Jetzt legte er mir sein Herz zu Füßen und ich sollte es zertrampeln? Das konnte ich nicht. Niemals. War ich es ihm nicht schuldig es wenigstens zu probieren? 

Ich spürte meinen rasenden Puls in jeder Faser meines Körpers. "Entschuldige. Ich hätte direkt etwas sagen sollen. Das kam nur sehr überraschend." Unruhig spielt ich am Saumen meines T-Shirts. "Dieser Moment im Club zwischen uns. Da war etwas. Ich weiß nicht was das zu bedeuten hat und vielleicht habe ich es unbewusst verdrängt, weil ich dich nicht als besten Freund verlieren wollte. Aber das war falsch. Nate, du bist mir unendlich wichtig, das weißt du. Vielleicht ist da auch mehr, als Freundschaft. Ich..." Als ich den Blick hob und die zerbrechliche Hoffnung in seinen Augen erkannte erloschen auch die letzten Zweifel. 

"Lass es uns versuchen." Meine Worte waren kaum mehr als ein Flüstern, doch ich wusste, dass Nate sie gehört hatte. 

Die plötzliche Wärme in seinem Blick umhüllte mich und nahm mich ganz und gar gefangen. Auf einmal zog er mich in eine feste Umarmung. Zärtlich strich er über meinen Rücken und jagte einen angenehmen Schauer über meine Wirbelsäule. Das konnte nicht falsch sein. Es musste richtig sein. 

Als wir uns voneinander lösten strahlte das Braun seiner Augen in einer Intensität, die mich sofort in ihren Bann zog. Etwas in der Luft zwischen uns hatte sich verändert. Hitze stieg in mir auf. Mein Herz raste. Nate sah mich so an, als wäre ich das Wertvollste, was er je zu Gesicht bekommen hatte. Als sein Blick auf meine Lippen fiel meldete sich plötzlich mein schlechtes Gewissen.
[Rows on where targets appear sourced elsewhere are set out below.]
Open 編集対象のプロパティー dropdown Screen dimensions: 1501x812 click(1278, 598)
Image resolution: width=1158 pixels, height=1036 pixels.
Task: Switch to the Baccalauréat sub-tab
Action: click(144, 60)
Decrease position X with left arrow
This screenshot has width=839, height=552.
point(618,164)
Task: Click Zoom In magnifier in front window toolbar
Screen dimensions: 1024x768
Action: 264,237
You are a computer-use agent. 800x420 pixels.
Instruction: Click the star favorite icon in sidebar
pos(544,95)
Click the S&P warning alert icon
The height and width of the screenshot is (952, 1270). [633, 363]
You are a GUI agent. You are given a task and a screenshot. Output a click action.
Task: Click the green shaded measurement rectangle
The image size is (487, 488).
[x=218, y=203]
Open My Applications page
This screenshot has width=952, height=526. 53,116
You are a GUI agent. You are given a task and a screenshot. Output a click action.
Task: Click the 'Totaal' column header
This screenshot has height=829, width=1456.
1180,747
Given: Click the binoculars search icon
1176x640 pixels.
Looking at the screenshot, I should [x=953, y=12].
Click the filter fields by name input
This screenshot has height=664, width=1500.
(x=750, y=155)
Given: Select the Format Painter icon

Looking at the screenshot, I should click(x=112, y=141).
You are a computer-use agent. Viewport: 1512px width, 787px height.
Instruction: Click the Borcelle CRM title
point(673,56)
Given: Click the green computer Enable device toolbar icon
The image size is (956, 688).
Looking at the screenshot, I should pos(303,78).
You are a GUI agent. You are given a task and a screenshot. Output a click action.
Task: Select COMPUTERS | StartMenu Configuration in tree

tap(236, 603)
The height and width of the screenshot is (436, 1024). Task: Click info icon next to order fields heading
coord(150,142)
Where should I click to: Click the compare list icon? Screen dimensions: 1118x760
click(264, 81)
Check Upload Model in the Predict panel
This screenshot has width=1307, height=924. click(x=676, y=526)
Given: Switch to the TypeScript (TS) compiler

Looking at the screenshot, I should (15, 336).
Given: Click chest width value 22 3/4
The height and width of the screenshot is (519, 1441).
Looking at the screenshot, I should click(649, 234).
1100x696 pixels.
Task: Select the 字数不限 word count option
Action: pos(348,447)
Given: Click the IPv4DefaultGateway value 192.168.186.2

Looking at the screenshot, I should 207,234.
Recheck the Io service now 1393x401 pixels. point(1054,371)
Ich musste ihm erst erzählen was mit Alex vorgefallen war. 

"Ich muss dir dringend etwas beichten. Ich hatte etwas mit..." Nate unterbrach mich. "Emma, mir ist egal mit wem du früher mal etwas hattest. Ich möchte es gar nicht wissen. Ich weiß was ich fühle. Das Einzige, was für mich zählt ist das Jetzt, okay?" 

Nate wartete meine Antwort nicht ab. Stattdessen überbrückte er die letzten Zentimeter zwischen uns und legte seine Lippen auf meine. Der Kuss war so zärtlich und leicht, wie ein Windhauch. Eine wohlige Wärme breitete sich in meinem Inneren aus. 

Es war anders. Während jede Berührung von Alex mir den Atem raubte, hatte ich bei Nate das Gefühl nach langer Zeit endlich wirklich Luft zu bekommen. Es war nicht so lodernd und süchtig machend, wie mit Alex. Stattdessen setzte dieser Kuss all die zerbrochenen Teile in mir Stück für Stück wieder zusammen.